RECURRING income from its portfolio of investment properties has secured Cromwell Property Group (CMW) first half operating earnings of $32.9 million.
CEO of the property trust and funds manager company Paul Weightman (pictured) says FY11 was a period of consolidation as the group steadily worked to improve the quality of its investment property portfolio by acquiring premium assets and selling smaller properties.
“During this period, we’ve pursued a strategy of rebalancing our property portfolio towards assets with long lease profiles, which we believe will offer the highest risk-weighted return while improving the value of those assets through development and refurbishment,” he says.

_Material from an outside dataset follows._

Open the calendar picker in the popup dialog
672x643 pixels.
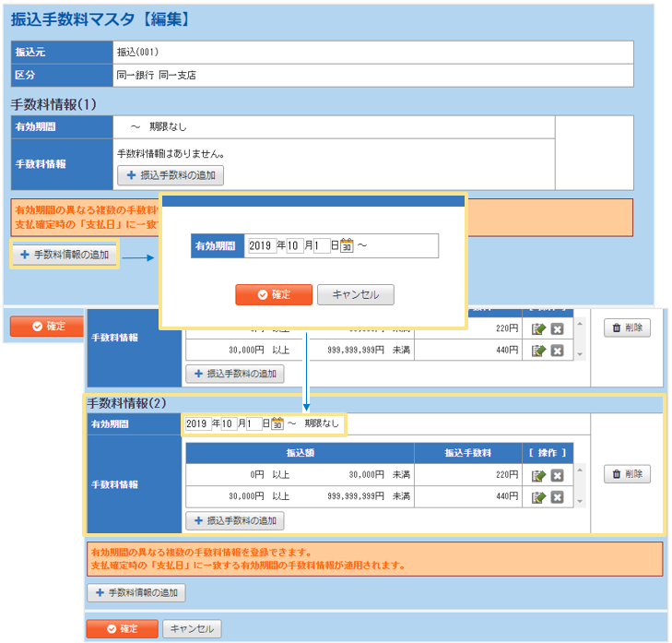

“The reward for this hard work can be seen in our exceptional leasing profile – we have an average of just 5.4 per cent leasing expiry in each of the next five years and one of the longest weighted average lease terms in the sector.”
Weightman says the company started the year positively after securing a tenant for its distribution centre at Hoppers Crossing in Victoria on a 10-year lease.
The lessee is a joint venture between Woolworths and US home improvement retailer Lowes and the lease covers 52,600sqm and follows the completion of stage two of a three stage refurbishment of the property.
“The distribution centre was the largest vacancy for Cromwell’s property portfolio for the 2011 financial year, so securing the new lease reduces the amount of vacant or expiring income in FY11 down to 5.3 per cent,” says Weightman.
“To complete major building works on an asset of this size and secure a new tenant within two months of a property being vacated is a rarity and speaks volumes about Cromwell’s in-house property management competitive advantage.”
Weightman says the group will continue its disciplined approach to growth, focusing on improving the quality of its portfolio.
“We aim to achieve this through selected further acquisitions, whilst supplementing property earnings with increasing contributions from funds management and opportunistic transactions as the economy and confidence continue to recover,” he says.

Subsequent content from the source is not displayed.